- [Exercise aim] Print the lines of the records from the line containing "Creative Commons License (540, 800)" through the line containing "Sesiones Online de", both included, and nothing else.

- [Recorded data]

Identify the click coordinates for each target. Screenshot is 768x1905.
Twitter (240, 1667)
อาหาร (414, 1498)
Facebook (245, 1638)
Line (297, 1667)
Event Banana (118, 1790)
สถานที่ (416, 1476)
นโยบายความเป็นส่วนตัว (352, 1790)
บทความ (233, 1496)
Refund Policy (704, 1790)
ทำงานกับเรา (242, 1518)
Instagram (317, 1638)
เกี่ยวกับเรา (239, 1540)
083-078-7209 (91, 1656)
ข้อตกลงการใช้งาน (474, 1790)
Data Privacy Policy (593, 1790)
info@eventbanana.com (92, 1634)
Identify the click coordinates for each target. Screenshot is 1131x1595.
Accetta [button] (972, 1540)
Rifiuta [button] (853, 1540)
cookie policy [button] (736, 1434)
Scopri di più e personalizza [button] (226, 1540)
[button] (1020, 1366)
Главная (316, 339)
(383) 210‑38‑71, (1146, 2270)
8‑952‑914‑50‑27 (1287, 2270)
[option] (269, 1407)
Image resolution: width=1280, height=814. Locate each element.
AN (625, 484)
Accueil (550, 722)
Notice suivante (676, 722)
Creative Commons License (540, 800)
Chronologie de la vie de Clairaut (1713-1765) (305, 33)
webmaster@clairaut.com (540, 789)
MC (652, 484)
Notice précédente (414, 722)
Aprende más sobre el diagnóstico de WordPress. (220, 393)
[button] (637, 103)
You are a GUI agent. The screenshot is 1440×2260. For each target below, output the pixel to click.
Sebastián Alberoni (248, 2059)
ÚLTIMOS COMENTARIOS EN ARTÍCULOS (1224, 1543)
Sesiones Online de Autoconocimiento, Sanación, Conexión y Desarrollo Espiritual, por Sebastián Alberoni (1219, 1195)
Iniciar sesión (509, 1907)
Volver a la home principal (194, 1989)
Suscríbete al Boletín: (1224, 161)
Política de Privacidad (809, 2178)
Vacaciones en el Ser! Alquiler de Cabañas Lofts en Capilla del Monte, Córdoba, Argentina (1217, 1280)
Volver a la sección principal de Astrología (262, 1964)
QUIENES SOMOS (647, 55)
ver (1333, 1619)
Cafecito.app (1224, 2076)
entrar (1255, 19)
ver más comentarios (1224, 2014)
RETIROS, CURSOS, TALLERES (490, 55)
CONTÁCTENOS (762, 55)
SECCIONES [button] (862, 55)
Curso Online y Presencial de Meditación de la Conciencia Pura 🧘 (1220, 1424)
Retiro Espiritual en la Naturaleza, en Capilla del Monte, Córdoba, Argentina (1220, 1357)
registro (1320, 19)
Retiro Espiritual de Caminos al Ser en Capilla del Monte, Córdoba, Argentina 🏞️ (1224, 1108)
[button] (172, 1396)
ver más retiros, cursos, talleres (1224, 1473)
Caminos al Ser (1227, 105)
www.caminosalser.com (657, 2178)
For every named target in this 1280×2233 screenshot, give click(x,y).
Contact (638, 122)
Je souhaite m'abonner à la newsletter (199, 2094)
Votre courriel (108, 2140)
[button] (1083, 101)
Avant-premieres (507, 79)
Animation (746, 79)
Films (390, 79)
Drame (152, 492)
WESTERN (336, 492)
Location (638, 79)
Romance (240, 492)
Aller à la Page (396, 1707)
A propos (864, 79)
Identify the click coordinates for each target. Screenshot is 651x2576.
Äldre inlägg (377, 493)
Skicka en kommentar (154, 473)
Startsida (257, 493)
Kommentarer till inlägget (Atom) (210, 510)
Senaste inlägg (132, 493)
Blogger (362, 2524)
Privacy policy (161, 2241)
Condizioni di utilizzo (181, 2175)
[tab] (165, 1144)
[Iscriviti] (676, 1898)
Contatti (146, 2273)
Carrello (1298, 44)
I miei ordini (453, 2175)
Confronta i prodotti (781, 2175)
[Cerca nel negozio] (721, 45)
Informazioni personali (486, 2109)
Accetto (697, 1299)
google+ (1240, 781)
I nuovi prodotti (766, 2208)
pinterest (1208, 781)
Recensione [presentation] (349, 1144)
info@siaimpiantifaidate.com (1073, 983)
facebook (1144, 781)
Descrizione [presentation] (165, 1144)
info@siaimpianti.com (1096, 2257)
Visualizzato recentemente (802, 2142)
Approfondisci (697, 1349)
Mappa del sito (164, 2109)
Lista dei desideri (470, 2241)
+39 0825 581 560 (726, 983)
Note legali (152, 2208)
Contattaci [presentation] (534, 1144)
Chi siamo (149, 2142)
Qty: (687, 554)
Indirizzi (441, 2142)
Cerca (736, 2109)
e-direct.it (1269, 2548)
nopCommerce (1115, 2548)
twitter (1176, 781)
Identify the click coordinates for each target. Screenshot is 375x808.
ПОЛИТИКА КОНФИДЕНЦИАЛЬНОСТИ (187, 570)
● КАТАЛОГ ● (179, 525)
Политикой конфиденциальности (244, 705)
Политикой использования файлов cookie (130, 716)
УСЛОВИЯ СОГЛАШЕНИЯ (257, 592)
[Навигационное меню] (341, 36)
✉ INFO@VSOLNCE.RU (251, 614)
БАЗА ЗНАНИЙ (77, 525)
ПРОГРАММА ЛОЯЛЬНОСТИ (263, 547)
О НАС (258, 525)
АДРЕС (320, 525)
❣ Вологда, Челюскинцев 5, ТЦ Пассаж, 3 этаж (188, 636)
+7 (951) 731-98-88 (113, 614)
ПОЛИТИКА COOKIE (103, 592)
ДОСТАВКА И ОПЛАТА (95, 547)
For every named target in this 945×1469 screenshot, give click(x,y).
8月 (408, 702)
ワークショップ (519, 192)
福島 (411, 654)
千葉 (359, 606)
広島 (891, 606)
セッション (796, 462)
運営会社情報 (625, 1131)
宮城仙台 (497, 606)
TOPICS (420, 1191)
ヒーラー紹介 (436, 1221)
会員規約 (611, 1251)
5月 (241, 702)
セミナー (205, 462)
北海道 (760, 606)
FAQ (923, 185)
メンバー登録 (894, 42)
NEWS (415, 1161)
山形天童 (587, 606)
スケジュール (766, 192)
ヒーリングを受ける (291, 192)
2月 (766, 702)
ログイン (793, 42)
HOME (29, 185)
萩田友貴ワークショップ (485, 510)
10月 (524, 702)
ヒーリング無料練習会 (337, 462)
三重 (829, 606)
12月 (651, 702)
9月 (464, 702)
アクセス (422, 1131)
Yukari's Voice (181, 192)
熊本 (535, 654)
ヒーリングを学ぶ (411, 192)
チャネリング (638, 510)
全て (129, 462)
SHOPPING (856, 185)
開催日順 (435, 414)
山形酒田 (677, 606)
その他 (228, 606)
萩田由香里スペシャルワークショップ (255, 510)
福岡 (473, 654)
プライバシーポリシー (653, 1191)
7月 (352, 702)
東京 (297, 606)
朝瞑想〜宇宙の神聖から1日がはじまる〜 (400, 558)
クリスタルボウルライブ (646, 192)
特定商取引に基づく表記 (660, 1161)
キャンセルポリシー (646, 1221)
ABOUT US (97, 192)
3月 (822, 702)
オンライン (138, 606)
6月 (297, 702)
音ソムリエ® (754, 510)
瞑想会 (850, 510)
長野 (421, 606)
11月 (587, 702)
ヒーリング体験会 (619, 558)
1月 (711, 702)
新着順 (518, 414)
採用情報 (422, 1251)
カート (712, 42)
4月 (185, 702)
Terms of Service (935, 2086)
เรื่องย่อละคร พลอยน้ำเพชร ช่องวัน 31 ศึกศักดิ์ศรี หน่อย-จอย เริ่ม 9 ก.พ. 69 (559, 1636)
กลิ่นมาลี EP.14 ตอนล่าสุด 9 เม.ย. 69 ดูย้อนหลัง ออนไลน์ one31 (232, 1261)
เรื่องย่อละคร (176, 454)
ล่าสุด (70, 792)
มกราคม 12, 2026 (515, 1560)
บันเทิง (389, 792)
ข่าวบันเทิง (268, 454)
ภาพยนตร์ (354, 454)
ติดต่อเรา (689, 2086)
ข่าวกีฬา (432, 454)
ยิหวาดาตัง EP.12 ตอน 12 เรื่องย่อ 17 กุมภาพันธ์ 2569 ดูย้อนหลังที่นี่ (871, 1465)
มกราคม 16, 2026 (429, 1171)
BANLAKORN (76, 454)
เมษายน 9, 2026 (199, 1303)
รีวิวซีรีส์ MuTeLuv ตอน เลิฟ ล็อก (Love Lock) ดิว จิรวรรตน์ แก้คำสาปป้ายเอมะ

- [Solution]
Creative Commons License (540, 800)
Chronologie de la vie de Clairaut (1713-1765) (305, 33)
webmaster@clairaut.com (540, 789)
MC (652, 484)
Notice précédente (414, 722)
Aprende más sobre el diagnóstico de WordPress. (220, 393)
[button] (637, 103)
You are a GUI agent. The screenshot is 1440×2260. For each target below, output the pixel to click.
Sebastián Alberoni (248, 2059)
ÚLTIMOS COMENTARIOS EN ARTÍCULOS (1224, 1543)
Sesiones Online de Autoconocimiento, Sanación, Conexión y Desarrollo Espiritual, por Sebastián Alberoni (1219, 1195)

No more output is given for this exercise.